The bottom line, says Stahl, is that companies must treat all network-attached devices as a workstation and act according.

“They need to ensure printer patches are applied regularly, and, as the
copiers are decommissioned, companies need to have their vendors or
their internal staff certify that the machines are cleared,” he says,
adding that companies should brush off and review the National
Institute of Standards and Technology (NIST) guidelines for media
sanitation.
 
Xerox Product Security Manager Larry Kovnat agrees it’s important for
vendors to educate their customers and to provide the adequate
counter-measures for the threats introduced with a piece of digital
equipment, but he admits manufacturers probably haven’t gone far enough
in highlighting the risks to their customers.
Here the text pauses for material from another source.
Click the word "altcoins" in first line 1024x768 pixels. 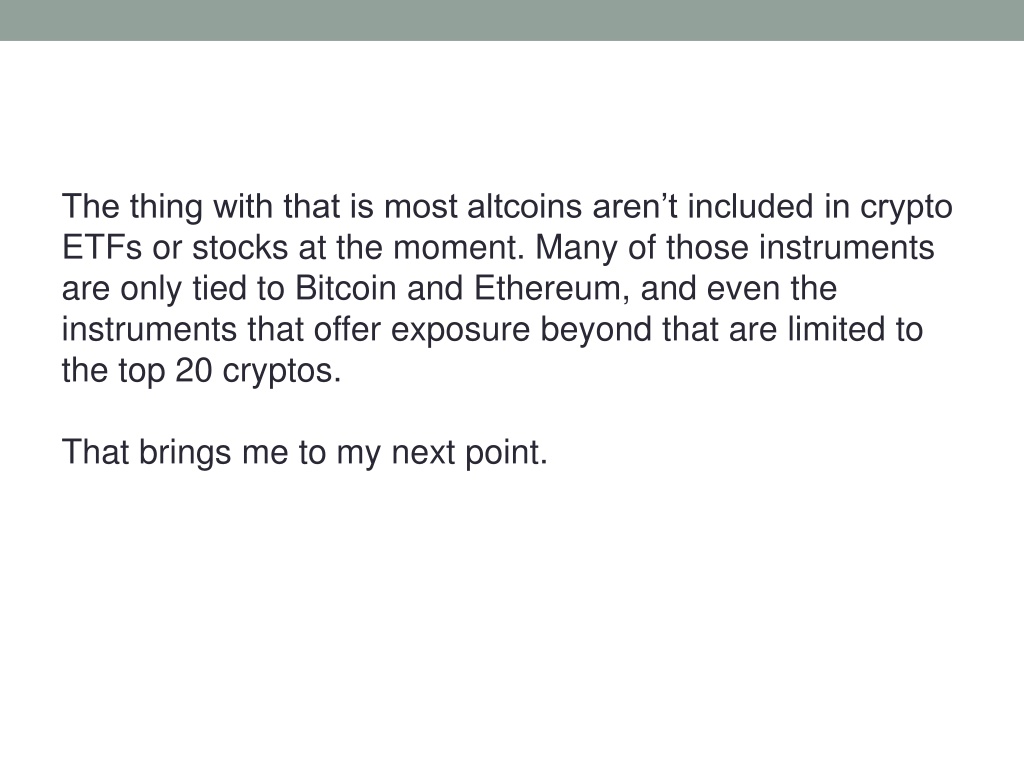524,206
“The ultimate measure of your success is whether or not people have
heard the message and a lot of people haven’t heard it,” he says. We
have more work to do.”

The photocopier manufacturer has tried to get the message out through
its Web site, security summits and general marketing collateral, but
Kovnat admits customers have been calling since the CBS news story
broke to find out the status of their recently decommissioned copiers.

“If the machines come back to us, they go into our reverse supply chain
and if they can be remanufactured or the parts can be used as spares,
disk drives are rewritten and reformatted,” he says. “If they’re too
old or broken to have any value they’re sent to a secure recycler who
crushes them or shreds them.”

For companies that purchase or lease Xerox photocopiers, there are two
options for overwriting the hard drive: immediate image overwrite, an
online, automatic process that overwrites all the sectors with any
temporary image data written to them as part of a scanning or copying
process, and on-demand image overwrite, an offline, manual process.

Bowes say she will be making a call to her distributor, given the
confidential nature of the data on the photocopiers, and the fact they
are shared among a number of companies in her business centre.

“There may very well be information in the owners manual, but that’s
800 and some pages,” she says. “I don’t necessarily blame the
distributor or the manufacturer. I blame the whole system, which has
not properly passed down this information to the customer.”